■ Data shown:
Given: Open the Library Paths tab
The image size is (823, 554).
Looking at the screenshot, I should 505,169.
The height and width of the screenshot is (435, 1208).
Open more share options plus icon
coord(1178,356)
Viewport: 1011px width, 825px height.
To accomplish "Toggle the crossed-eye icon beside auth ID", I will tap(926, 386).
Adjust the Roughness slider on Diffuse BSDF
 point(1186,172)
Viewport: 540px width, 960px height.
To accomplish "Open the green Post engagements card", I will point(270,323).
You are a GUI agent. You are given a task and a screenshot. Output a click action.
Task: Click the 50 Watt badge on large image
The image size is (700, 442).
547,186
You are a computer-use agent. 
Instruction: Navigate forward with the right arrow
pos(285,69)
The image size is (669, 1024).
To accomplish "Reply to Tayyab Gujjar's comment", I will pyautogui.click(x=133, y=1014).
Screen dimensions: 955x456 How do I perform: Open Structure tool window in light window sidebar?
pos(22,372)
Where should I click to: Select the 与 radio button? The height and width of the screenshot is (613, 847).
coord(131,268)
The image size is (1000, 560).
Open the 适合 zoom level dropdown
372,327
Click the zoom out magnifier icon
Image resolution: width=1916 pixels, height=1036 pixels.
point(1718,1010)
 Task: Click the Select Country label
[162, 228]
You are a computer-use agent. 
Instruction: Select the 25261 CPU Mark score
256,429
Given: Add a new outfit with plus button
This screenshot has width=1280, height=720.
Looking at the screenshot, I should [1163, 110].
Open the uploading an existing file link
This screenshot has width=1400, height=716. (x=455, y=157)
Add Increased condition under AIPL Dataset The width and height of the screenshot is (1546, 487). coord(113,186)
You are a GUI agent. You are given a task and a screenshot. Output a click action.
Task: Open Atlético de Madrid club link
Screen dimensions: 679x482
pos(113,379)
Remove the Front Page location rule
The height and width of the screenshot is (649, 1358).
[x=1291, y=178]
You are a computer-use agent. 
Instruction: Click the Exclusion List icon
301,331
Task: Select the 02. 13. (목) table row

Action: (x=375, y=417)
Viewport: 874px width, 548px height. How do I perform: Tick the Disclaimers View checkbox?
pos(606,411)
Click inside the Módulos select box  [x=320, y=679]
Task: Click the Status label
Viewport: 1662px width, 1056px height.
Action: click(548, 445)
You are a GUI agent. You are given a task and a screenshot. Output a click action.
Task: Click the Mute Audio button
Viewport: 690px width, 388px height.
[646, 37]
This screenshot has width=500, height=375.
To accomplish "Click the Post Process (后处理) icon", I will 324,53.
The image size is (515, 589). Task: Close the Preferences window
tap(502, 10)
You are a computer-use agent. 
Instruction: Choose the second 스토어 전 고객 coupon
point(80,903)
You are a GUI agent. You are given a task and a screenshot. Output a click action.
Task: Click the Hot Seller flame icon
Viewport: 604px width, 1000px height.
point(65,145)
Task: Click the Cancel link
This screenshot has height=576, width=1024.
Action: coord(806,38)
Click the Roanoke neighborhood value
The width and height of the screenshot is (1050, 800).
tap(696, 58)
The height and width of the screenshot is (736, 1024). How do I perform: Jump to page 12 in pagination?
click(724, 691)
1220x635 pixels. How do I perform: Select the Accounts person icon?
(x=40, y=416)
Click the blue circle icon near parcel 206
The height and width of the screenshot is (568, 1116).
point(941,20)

■ The task:
Report every line from the material above that mentions the word "Post".

■ Written reply:
To accomplish "Open the green Post engagements card", I will point(270,323).
To accomplish "Click the Post Process (后处理) icon", I will 324,53.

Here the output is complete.